The core of the LazyAdvisor service is in the addAdvice() method. A MethodAdvice inner class is defined; the MethodAdvice interface has only a single method, advise(). The advise() method will be passed an Invocation that represents the method being invoked. The Invocation captures parameters passed in as well as the return value or any checked exceptions that are thrown. Invoking the proceed() method continues on to the original method of the service3.

At this point, the thunk encapsulates the original method invocation; we even have an object for that: the Invocation instance originally passed to the advise() method. Invoking any method on the thunk will cause the ObjectCreator.createObject() method to be triggered: this is where we finally invoke proceed() and return the value for the lazily invoked method.

Other uses for Thunks

In essence, this thunk approach gives you the ability to control the context in which a method is executed: is it executed right now, or only when needed? It is only a little jump from that to executing the method in a background thread. In fact, Tapestry includes a ParellelExecutor service that can be used for just that.

Conclusion

Type-safe thunks are a powerful and flexible technique for controlling when (or even if) a method is invoked without sacrificing type safety. Unlike more intrusive techniques that rely on manipulating the bytecode of existing classes, type-safe thunks can be easily and safely introduced into existing code bases. More than that, this exercise opens up many exciting possibilities: these techniques (coding to interfaces, multiple objects with the same interface, delegation) open up a path to a more fluid, more responsive, more elegant approach to coding complex behaviors and interactions ... while reducing the total line count and complexity of your code.

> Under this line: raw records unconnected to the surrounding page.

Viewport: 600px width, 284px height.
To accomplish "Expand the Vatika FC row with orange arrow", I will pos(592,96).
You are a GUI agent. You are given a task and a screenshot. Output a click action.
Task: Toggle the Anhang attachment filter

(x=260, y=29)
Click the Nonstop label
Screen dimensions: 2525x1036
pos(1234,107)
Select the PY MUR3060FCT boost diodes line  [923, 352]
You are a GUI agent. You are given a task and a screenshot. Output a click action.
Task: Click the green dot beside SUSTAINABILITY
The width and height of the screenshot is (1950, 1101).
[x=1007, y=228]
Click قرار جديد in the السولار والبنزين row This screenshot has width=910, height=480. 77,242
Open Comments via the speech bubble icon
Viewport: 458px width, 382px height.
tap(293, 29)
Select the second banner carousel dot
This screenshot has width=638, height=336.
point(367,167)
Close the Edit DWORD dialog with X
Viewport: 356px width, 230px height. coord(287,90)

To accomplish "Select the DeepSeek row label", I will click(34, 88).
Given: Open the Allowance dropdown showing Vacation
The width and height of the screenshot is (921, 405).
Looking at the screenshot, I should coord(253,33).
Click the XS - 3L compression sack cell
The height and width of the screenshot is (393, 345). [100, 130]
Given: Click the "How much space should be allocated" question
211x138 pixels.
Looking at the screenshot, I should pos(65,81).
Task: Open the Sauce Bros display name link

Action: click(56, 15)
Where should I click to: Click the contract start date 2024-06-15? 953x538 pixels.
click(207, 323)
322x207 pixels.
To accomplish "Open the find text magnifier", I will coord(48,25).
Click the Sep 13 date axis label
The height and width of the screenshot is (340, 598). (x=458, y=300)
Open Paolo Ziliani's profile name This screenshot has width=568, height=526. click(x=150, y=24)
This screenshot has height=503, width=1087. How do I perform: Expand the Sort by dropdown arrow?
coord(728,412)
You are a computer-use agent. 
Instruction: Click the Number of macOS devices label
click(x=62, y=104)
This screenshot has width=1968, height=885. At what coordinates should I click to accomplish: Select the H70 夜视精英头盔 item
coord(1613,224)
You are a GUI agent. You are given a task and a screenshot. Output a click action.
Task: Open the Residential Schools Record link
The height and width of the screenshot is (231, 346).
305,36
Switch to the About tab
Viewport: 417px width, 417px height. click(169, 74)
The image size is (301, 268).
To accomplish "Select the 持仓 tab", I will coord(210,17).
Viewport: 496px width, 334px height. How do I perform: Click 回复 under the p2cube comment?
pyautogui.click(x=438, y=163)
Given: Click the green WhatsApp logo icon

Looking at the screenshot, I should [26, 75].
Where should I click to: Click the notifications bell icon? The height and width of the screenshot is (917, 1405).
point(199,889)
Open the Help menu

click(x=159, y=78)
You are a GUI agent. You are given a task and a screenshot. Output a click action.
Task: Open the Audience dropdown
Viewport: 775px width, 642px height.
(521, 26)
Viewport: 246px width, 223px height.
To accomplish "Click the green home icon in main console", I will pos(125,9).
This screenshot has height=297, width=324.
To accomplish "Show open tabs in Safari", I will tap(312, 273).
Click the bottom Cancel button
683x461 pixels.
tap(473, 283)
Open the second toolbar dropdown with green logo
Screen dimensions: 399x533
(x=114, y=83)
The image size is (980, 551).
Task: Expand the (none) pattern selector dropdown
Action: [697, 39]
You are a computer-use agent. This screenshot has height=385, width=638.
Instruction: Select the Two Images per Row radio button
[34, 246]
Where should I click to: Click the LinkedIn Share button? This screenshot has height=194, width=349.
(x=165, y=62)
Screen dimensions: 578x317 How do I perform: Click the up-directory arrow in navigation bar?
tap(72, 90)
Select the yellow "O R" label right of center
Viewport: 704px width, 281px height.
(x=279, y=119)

One of the things I am most happy about in Tapestry is the way in which we can build up complex behaviors from simple pieces. Everything stacks together, concisely and with minimum fuss:

  • We can create a thunk around an ObjectCreator, to defer the instantiation of an object
  • We can capture a method invocation and convert that into an ObjectCreator and a lazy thunk
  • We can advise a method without changing the actual implementation, to provide the desired laziness
  • Tapestry can call an advisor method of our module when constructing the ComponentMessagesSource service
  • We can inject services that do the advising right into advisor methods

Footnotes

1 Actually, all functions in Haskell take exactly one parameter which is both mind-blowing and not relevant to the discussion.

2 Services can be based on classes rather than interfaces, but then you lose a lot of these interface-based features, such as lazy proxies.

3Or, if the method has been advised multiple times, invoking proceed() may invoke the next piece of advice. For example, you may have added advice to a method for logging method entry and exit, and for managing database transactions as well as lazy evaluation.